Firefighters work to extinguish a fire that erupted from the building next to Middle Collegiate Church on Dec. 5, 2020, in New York. The historic 19th-century church in lower Manhattan was gutted by a massive fire that sent flames shooting through the roof. (AP Photo/Yuki Iwamura)

Meanwhile, the church’s leadership worked to rebuild its sanctuary by incorporating what remained of the neo-Gothic facade of the 1892 church and its back wall, which had survived the fire, but barely. In the end, they were too damaged to be used, and after permission from New York City’s Landmarks Preservation Commission was secured, the decision was made to demolish the walls. In November 2023, congregants watched them go down from the same corner they’d watched the church burn down, adding “another layer of grief,” said Lewis.

The facade’s demolition, however, freed up funds that had been going to propping it up, giving the renovation a fresh start.

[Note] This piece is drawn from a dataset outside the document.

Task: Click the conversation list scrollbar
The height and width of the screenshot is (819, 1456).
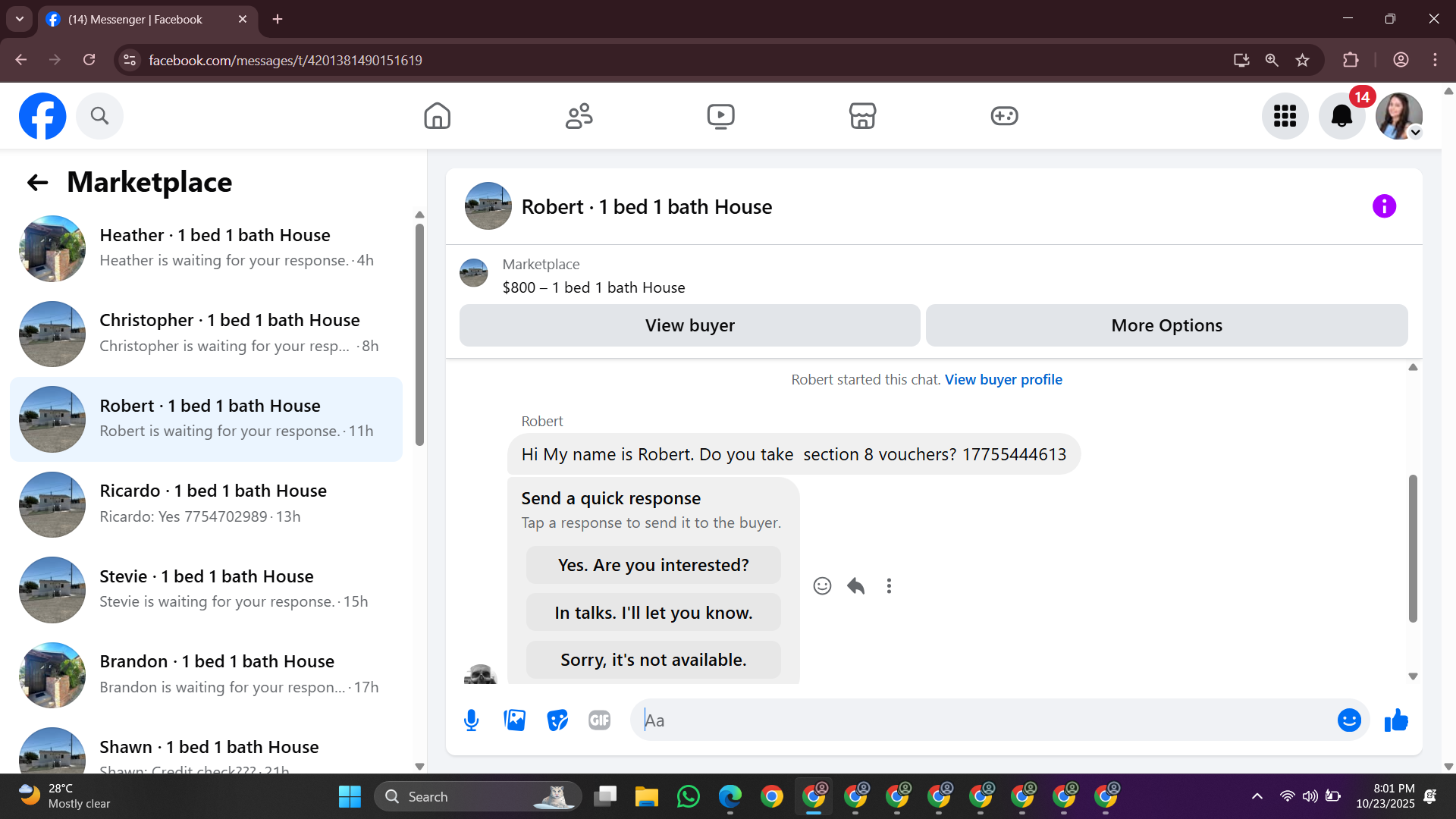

As a new church was planned, the congregation shifted its worship to a social hall for the church whose front door was around the corner, at 50 E. Seventh St. Though it was severely damaged by water used to put out the fire, this annex building was whole enough to serve as a new sanctuary.

The worship space can welcome 225 people, about 100 fewer than the old church. Lewis, quoting a verse from the Bible’s Book of Isaiah — “I am doing a new thing: now it springs forth, do you not perceive it?” — said the community sees a biblical sign in this former social space being repurposed.

The Rev. Jacqueline J. Lewis speaks during the Middle Collegiate Church Easter service, April 20, 2025, in New York. (Photo courtesy of Middle Collegiate Church)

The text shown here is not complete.